(Beginning of Input records)

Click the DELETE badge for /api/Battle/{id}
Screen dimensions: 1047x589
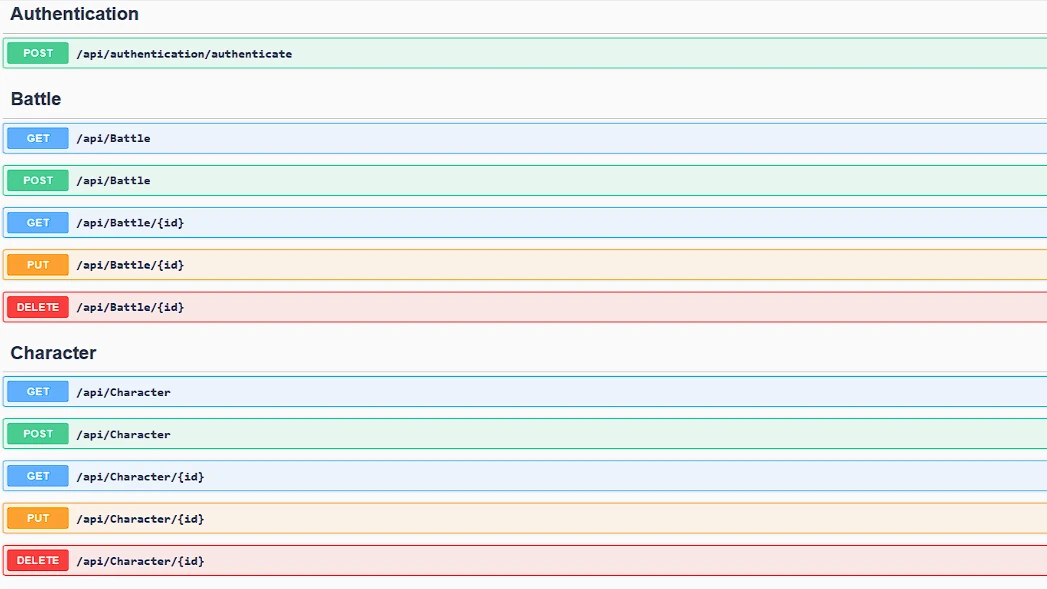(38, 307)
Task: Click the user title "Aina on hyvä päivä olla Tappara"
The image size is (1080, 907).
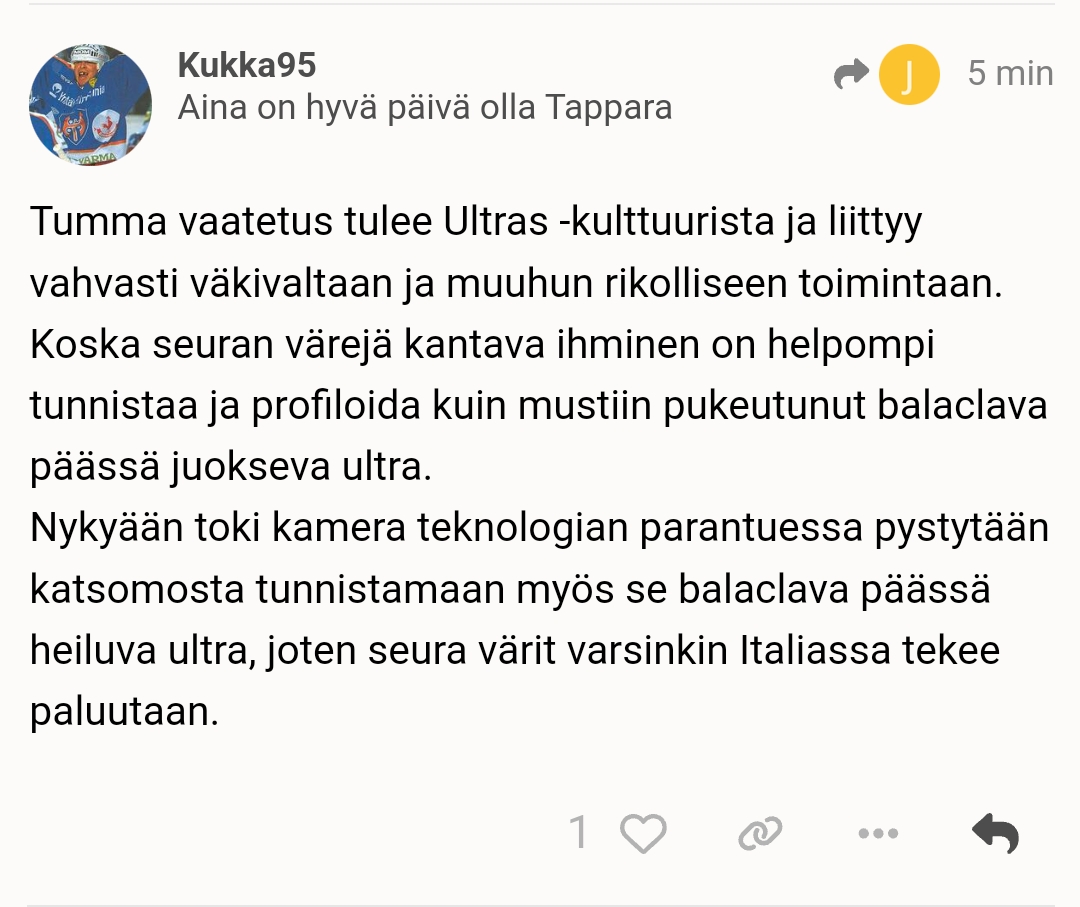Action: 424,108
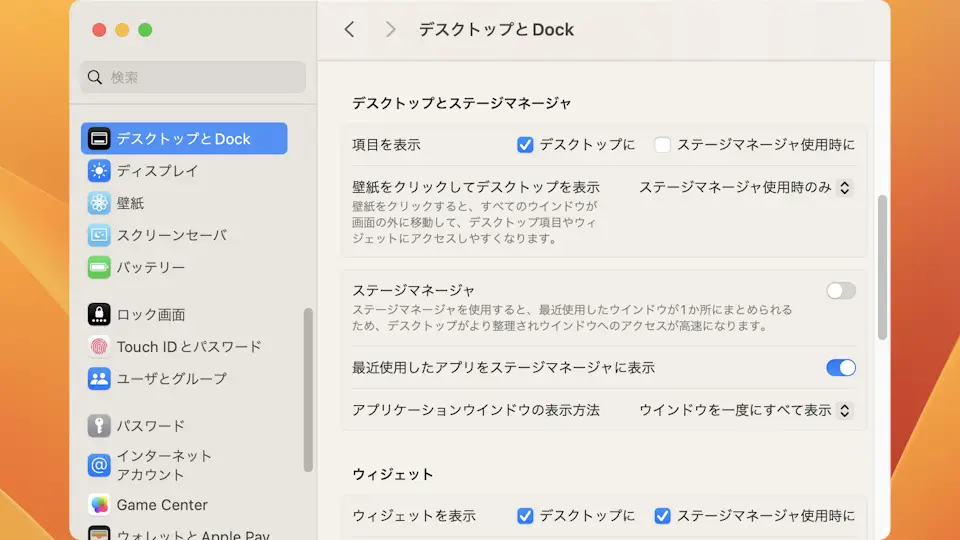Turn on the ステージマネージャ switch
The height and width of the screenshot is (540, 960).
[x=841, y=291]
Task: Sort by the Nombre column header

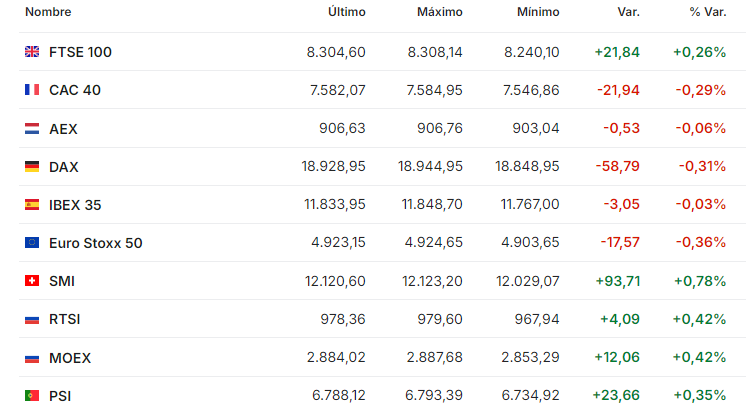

(End of Input records)
(Beginning of Input records)

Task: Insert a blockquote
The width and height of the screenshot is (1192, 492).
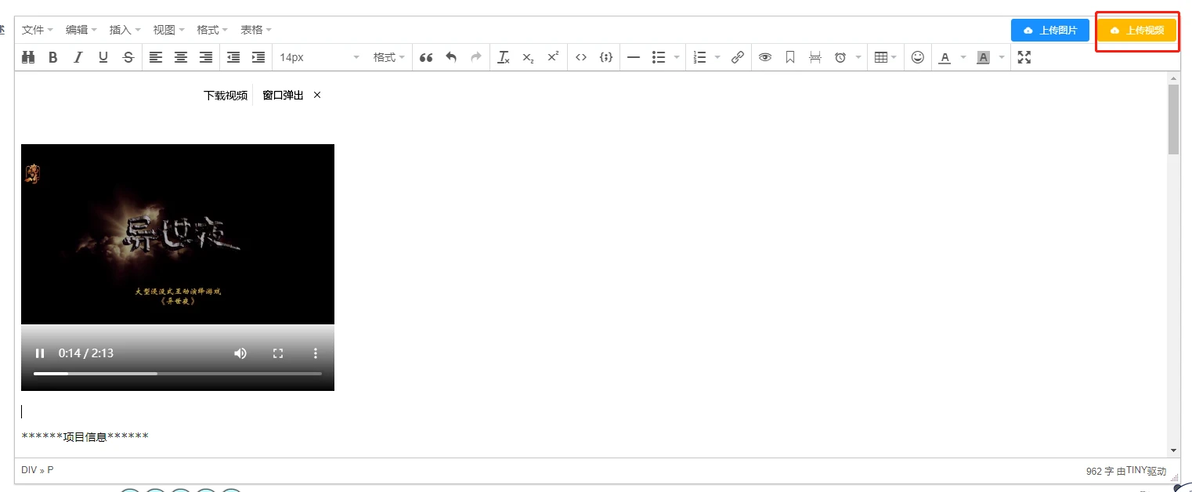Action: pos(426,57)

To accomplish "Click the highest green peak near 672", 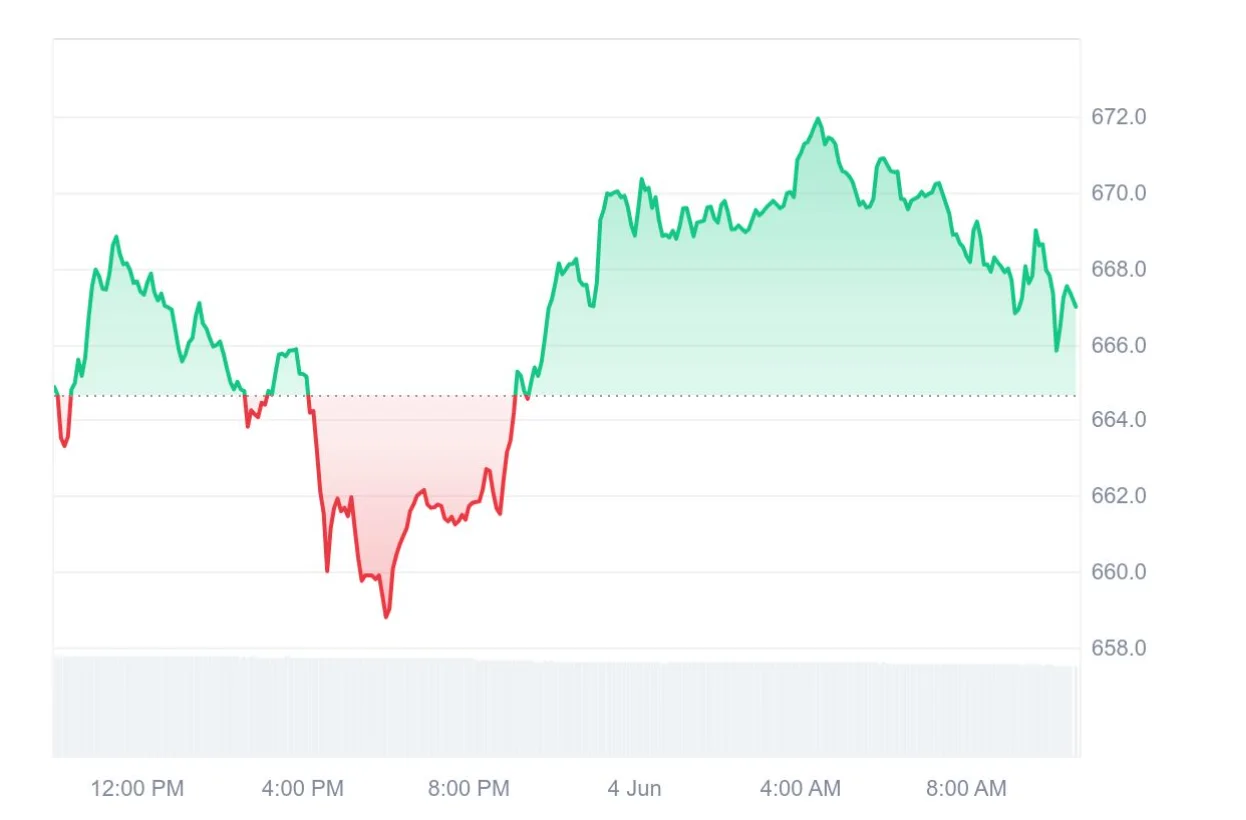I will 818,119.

(End of Input records)
(Beginning of Input records)

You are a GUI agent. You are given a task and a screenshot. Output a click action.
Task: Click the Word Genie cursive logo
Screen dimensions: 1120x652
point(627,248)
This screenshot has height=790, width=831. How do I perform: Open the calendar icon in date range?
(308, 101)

(End of Input records)

Go to the line above that has "Task: Click the user" and copy exactly from there down to the line that has "Task: Sort by the Nombre column header", both included. Leave the pictures out.

◆ **Solution for this task**
Task: Click the user title "Aina on hyvä päivä olla Tappara"
The image size is (1080, 907).
Action: 424,108
Turn on the ステージマネージャ switch
The height and width of the screenshot is (540, 960).
[x=841, y=291]
Task: Sort by the Nombre column header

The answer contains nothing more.